WORK INSTRUCTIONS: Copy, exactly and without additions, every line in the records below from the one holding "Select the Бег filter chip" through the one holding "Task: Click the CPU-Z app icon in title bar", both ends included.

RECORDS FOR THIS TASK:
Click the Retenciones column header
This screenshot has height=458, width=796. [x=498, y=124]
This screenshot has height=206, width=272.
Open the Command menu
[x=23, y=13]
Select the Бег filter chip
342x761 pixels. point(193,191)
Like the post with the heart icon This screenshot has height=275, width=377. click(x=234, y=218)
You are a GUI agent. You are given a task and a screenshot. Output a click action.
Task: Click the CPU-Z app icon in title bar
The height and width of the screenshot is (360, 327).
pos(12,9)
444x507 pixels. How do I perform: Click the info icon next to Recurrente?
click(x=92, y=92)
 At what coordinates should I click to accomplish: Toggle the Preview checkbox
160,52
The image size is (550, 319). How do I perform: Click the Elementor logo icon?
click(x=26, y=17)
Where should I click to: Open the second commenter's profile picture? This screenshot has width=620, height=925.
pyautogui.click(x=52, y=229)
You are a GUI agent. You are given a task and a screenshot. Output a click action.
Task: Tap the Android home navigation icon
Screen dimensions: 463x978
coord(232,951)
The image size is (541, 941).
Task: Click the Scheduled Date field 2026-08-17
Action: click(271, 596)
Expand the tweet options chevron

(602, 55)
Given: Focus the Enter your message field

FINISHED TASK:
Select the Бег filter chip
342x761 pixels. point(193,191)
Like the post with the heart icon This screenshot has height=275, width=377. click(x=234, y=218)
You are a GUI agent. You are given a task and a screenshot. Output a click action.
Task: Click the CPU-Z app icon in title bar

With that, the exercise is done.